Setembro de Segunda Mão em Natal: debates, feira de trocas e oficinas
Acontece em Natal , nos dias 26 e 27 de setembro, a programação do Setembro de Segunda Mão, iniciativa ligada ao movimento internacional Fashion Revolution, que propõe reflexões e práticas em torno da moda sustentável. A edição potiguar conta com atividades abertas ao público no Departamento de Artes da UFRN (DEART) e no espaço Lado B | Discol, no bairro da Cidade Alta.
Na sexta-feira (26), a programação tem início às 17h, com a exibição do documentário Seu Estilo, Seu Impacto . Em seguida, às 18h, acontece a roda de conversa “Diálogos sobre moda e clima: o lado emocional da crise ambiental”. O dia encerra com uma Feira de Trocas, a partir das 19h, com recebimento de peças desde o início da tarde. Já no sábado (27), o Lado B recebe o público a partir das 10h, com o Café com Curadoria, espaço que propõe ressignificar o cuidado com as roupas.
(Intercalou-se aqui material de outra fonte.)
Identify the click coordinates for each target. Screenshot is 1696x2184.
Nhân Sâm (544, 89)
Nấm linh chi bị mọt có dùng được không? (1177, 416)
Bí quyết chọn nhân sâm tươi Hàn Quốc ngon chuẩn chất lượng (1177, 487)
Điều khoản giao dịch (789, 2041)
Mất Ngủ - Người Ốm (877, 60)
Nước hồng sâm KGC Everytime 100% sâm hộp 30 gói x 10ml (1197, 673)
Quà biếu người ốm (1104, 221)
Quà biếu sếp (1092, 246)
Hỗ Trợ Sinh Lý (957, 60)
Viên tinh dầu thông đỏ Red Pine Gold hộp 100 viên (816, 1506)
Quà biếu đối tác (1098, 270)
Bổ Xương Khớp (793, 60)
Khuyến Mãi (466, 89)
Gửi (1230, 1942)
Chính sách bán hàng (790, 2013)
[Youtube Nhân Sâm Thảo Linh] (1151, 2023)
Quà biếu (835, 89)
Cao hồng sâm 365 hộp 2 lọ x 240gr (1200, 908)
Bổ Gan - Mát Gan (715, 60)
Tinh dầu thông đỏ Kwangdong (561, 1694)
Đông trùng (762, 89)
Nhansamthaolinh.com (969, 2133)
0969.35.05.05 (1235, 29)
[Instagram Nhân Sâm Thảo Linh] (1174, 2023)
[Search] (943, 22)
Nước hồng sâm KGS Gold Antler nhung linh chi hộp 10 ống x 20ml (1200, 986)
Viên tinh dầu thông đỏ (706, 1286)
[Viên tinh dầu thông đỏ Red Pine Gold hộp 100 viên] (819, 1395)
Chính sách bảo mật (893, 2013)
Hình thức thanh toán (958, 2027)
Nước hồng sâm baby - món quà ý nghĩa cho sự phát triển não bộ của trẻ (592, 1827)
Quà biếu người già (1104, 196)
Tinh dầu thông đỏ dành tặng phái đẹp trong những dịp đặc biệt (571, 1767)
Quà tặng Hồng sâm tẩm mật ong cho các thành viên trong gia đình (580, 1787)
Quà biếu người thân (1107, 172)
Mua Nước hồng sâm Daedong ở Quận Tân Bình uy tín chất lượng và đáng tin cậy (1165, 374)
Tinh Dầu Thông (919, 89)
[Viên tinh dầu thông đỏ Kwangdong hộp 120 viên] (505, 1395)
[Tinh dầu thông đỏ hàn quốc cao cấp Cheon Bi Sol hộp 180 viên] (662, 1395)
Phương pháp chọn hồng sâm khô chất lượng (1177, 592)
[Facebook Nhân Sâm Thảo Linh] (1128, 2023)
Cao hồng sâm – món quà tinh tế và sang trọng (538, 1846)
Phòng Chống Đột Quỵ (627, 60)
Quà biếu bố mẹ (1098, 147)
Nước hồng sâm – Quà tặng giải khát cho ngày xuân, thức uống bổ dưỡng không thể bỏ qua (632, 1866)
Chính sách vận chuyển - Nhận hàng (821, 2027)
Às 12h, ocorre um mutirão de pequenos reparos, com dicas práticas para prolongar a vida útil das peças.
SAIBA +
Setembro de Segunda Mão: moda sustentável com brechós, criadores e ativistas
“O Setembro de Segunda Mão é quase um manifesto”
Para Vivian Pedrozo, ativista e representante do Fashion Revolution Brasil em Natal, o evento é mais do que um calendário de atividades: trata-se de um chamado coletivo à mudança de hábitos.
“Profissionalmente, o Setembro de Segunda Mão é quase um manifesto. Hoje já temos roupas suficientes no planeta para vestir as próximas seis gerações. Ainda assim, produzimos entre 100 e 150 bilhões de novas peças por ano, o que equivale a 4.400 roupas por segundo. Esse ritmo é insustentável. Falar sobre segunda mão é também falar sobre reduzir a velocidade dos meios de produção e repensar o futuro da moda”, afirma.
Vivian iniciou sua trajetória no consumo consciente após anos trabalhando como estilista em grandes redes varejistas. Segundo ela, foi a experiência dentro do próprio sistema que despertou a urgência de questionar práticas predatórias:
“Estando dentro da indústria, pude ver de perto os impactos ambientais, sociais e a lógica acelerada da produção em massa e exploração. Essa vivência me fez repensar não só meu papel profissional, mas também a forma como eu mesma me relacionava com as roupas”, relembra.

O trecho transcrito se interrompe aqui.